▶ **AIM OF THE EXERCISE**: Check every line of the entries below for the word "computer", and copy the ones that have it.

▶ **RECORDS FOR THE EXERCISE**:
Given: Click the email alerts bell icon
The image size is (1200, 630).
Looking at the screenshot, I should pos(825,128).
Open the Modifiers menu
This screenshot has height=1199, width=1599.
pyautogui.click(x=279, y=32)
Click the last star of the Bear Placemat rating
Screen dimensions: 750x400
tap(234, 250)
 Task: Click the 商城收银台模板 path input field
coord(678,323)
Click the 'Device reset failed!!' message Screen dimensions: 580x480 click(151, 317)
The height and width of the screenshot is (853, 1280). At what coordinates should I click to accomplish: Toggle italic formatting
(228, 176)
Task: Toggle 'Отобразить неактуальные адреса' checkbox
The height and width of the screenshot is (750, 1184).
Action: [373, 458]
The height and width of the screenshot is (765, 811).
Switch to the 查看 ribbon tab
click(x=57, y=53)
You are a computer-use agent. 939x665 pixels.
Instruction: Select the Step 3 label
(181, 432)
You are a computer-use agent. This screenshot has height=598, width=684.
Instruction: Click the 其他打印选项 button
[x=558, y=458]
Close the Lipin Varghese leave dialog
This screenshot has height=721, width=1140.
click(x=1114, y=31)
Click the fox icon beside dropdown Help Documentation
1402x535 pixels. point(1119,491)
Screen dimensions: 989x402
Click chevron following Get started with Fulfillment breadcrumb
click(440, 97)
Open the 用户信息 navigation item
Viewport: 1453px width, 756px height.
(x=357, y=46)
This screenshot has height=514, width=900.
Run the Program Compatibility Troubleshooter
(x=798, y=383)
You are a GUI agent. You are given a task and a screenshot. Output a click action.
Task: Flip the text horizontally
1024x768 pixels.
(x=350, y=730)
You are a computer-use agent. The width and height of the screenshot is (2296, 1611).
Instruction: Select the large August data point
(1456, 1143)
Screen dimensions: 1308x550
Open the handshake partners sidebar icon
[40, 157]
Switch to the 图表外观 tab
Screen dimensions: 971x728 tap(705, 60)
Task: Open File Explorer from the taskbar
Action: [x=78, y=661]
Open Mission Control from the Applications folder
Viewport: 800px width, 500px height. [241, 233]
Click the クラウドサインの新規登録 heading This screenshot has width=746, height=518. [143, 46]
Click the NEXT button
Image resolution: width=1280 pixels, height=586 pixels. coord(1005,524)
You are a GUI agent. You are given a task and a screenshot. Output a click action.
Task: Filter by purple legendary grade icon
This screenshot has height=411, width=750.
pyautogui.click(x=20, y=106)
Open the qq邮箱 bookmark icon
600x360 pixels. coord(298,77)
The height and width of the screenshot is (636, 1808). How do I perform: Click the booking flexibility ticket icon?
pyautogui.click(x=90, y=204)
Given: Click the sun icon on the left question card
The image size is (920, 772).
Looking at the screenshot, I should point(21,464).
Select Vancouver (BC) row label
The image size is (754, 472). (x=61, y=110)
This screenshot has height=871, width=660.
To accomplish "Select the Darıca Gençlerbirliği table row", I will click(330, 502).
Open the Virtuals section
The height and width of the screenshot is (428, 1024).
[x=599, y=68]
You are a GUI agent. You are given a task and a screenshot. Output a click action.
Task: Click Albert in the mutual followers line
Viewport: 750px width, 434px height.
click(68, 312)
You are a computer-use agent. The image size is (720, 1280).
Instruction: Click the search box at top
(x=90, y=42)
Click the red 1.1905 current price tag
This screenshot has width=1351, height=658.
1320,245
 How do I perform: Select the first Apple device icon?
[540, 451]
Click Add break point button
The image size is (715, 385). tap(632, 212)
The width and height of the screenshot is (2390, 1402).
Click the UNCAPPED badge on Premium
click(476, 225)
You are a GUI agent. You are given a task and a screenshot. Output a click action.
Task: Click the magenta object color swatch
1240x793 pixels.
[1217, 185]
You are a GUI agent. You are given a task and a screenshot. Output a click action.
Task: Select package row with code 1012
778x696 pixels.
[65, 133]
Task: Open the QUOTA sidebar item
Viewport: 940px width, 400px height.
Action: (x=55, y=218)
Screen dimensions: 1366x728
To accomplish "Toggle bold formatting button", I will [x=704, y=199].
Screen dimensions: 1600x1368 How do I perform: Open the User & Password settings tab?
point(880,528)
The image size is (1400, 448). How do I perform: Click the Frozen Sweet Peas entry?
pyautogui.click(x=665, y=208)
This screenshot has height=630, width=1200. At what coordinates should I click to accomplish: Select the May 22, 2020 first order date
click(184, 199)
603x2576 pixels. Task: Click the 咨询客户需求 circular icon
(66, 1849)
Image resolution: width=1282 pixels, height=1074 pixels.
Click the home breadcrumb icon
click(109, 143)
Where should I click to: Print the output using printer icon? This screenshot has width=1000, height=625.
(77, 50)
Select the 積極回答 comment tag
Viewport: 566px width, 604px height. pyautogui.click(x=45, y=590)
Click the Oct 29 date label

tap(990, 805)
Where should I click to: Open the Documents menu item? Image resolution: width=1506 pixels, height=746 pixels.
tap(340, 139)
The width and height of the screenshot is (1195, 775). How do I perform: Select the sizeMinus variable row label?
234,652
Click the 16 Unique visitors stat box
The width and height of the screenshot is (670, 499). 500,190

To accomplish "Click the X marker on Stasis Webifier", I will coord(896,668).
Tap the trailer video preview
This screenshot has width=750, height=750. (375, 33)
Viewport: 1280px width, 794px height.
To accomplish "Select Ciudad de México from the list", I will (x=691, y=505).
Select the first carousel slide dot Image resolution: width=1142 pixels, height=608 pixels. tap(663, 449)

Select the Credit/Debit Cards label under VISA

▶ **OUTPUT OF THE EXERCISE**:
You are a computer-use agent. 939x665 pixels.
You are a computer-use agent. This screenshot has height=598, width=684.
You are a computer-use agent. The width and height of the screenshot is (2296, 1611).
You are a computer-use agent. The image size is (720, 1280).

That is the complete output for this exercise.